## INPUT
_____

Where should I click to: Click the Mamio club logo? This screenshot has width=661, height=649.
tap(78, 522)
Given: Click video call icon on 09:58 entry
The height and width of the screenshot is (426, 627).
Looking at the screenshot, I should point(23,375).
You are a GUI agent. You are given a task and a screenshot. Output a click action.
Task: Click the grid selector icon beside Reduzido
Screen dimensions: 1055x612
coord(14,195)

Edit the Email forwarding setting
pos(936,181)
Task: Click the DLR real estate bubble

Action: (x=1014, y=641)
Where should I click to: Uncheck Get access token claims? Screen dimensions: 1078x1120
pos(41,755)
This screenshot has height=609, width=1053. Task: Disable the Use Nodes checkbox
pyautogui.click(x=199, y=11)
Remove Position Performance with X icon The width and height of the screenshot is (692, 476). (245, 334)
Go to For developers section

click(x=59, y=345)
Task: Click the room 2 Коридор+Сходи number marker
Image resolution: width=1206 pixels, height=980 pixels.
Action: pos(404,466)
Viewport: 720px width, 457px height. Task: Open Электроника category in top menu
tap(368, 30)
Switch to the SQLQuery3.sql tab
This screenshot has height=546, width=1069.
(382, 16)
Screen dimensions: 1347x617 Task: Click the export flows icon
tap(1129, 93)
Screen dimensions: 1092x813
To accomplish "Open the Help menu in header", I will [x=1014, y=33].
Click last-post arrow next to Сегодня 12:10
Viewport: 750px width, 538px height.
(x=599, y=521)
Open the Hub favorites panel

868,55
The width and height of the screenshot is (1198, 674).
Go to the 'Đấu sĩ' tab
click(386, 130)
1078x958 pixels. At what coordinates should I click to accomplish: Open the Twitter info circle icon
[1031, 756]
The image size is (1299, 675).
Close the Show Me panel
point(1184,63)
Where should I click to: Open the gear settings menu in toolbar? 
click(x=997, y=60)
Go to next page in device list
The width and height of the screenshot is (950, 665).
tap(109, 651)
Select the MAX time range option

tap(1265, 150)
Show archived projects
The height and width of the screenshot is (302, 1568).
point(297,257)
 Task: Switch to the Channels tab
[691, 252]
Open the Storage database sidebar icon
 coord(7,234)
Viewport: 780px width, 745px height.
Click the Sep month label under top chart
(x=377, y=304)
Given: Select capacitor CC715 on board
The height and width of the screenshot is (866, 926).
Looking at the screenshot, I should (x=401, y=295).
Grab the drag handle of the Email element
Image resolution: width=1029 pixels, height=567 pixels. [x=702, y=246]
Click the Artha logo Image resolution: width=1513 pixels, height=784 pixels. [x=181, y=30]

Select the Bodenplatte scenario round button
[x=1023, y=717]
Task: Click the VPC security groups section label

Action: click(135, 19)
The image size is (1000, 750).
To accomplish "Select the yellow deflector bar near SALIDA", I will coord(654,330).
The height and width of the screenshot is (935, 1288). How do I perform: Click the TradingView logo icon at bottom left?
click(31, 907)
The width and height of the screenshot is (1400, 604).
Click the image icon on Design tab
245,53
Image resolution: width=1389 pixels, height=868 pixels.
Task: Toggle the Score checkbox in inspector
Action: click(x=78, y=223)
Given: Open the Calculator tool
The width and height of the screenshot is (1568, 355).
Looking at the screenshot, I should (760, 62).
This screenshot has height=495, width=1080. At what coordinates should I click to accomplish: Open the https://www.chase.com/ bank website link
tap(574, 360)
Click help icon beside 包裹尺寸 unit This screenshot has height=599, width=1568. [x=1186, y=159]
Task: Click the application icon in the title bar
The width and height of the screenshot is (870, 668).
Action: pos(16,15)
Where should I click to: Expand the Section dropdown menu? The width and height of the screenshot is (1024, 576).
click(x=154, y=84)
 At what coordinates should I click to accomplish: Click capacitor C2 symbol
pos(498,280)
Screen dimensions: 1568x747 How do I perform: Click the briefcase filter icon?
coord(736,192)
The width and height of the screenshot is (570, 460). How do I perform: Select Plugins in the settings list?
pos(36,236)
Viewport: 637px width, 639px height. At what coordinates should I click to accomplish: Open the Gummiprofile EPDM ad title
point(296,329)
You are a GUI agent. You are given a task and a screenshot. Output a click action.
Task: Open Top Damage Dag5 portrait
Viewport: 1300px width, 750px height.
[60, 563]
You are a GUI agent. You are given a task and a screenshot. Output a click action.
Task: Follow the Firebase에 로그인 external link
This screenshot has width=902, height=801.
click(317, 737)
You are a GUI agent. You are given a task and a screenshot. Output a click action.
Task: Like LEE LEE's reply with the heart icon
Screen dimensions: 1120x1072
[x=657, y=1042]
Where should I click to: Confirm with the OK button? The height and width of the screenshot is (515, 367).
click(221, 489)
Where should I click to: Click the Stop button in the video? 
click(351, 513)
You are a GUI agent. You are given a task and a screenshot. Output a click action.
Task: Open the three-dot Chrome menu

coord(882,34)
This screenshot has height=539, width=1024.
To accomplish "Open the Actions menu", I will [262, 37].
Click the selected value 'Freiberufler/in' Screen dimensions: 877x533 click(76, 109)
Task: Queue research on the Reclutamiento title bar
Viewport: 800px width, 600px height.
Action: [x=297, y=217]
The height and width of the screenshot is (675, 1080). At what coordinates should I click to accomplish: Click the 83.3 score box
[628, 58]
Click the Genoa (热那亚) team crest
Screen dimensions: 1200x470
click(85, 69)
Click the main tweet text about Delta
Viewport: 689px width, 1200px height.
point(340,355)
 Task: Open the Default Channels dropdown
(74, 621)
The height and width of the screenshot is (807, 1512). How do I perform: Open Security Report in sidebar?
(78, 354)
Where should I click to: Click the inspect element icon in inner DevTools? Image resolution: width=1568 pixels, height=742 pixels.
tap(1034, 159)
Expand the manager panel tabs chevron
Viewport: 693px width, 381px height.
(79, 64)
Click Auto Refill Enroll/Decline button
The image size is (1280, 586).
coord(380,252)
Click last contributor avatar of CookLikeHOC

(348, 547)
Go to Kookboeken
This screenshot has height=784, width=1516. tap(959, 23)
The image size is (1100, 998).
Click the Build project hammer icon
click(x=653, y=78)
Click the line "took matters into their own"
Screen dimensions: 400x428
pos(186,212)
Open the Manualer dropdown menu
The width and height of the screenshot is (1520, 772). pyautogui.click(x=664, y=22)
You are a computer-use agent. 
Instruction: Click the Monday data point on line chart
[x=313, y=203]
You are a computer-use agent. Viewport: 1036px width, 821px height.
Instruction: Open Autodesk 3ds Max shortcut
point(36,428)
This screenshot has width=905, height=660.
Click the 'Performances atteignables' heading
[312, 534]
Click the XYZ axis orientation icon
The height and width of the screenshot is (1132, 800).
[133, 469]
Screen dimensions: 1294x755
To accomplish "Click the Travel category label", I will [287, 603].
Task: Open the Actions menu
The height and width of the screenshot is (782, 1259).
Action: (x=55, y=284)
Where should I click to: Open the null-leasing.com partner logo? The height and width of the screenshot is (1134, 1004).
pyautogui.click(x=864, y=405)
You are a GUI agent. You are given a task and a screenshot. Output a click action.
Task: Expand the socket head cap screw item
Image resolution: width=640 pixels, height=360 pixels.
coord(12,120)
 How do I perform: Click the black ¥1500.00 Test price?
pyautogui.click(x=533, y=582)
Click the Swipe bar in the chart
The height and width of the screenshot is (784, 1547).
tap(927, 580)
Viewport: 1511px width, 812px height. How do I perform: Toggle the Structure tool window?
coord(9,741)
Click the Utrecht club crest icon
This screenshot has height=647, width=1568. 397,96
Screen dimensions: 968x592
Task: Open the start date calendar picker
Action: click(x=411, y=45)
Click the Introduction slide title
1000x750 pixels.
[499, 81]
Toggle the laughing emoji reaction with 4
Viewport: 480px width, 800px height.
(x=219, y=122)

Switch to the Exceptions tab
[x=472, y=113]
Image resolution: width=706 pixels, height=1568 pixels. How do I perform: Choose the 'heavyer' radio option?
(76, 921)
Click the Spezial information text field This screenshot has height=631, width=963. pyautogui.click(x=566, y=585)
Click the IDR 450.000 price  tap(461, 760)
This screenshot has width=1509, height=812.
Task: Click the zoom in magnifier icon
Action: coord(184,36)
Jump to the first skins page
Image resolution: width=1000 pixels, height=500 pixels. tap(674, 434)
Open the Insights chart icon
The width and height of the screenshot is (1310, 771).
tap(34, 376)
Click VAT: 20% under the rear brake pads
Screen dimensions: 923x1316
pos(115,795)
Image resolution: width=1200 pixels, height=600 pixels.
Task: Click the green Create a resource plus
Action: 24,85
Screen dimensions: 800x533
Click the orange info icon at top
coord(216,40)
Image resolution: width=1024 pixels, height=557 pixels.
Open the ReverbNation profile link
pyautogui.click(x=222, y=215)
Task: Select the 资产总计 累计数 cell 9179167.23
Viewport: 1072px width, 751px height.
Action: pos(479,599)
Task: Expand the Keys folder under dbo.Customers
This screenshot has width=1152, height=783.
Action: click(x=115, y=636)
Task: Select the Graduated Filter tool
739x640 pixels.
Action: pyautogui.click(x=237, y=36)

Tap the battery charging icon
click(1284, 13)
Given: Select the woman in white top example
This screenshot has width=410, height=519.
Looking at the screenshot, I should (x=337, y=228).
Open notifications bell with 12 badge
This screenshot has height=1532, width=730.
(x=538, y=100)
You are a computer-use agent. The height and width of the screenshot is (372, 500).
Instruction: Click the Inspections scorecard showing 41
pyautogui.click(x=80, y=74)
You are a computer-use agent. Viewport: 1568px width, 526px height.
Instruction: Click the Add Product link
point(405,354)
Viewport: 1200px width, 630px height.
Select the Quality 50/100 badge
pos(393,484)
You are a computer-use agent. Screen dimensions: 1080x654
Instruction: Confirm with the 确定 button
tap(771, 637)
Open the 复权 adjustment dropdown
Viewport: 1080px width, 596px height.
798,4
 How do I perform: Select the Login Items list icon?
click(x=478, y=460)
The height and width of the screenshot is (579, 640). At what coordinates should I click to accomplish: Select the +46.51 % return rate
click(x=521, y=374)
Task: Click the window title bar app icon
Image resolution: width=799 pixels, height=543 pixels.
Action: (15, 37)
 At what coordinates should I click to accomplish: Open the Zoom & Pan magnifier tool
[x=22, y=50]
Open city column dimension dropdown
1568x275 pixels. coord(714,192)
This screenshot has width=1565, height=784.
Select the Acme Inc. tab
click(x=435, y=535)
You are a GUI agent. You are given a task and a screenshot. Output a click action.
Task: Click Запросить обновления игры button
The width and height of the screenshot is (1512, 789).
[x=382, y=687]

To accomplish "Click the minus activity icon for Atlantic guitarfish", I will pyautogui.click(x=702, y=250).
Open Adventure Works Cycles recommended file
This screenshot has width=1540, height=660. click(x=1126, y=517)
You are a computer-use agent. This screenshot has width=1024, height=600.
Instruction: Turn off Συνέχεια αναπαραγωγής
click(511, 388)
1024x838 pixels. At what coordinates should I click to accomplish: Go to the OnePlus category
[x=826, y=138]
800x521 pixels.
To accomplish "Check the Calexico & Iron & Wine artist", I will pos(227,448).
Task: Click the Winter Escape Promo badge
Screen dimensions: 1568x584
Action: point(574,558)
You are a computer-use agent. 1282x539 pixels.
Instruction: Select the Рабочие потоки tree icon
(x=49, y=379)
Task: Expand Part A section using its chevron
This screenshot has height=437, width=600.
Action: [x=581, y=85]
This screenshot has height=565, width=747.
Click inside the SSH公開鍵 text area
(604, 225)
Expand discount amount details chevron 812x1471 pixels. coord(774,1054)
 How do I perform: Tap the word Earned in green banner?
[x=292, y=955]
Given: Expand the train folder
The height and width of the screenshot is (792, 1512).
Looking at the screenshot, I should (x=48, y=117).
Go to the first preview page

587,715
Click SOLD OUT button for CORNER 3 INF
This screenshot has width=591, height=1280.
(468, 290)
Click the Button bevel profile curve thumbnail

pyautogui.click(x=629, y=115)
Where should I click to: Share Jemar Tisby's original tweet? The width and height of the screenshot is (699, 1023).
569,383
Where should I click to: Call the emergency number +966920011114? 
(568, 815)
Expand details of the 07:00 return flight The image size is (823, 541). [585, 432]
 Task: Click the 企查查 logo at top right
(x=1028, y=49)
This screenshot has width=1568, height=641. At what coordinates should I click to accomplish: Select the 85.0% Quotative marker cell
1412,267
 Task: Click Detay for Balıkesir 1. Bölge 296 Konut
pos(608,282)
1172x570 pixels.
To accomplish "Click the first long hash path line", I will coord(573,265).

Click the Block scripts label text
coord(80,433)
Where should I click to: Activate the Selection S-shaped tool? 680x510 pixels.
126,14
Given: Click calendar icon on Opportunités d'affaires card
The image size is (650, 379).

_____

## WHAT THE EXERCISE ASKS
Show me every line of the entries above that holds "Actions".

## RESPONSE BOX
To accomplish "Open the Actions menu", I will [262, 37].
Task: Open the Actions menu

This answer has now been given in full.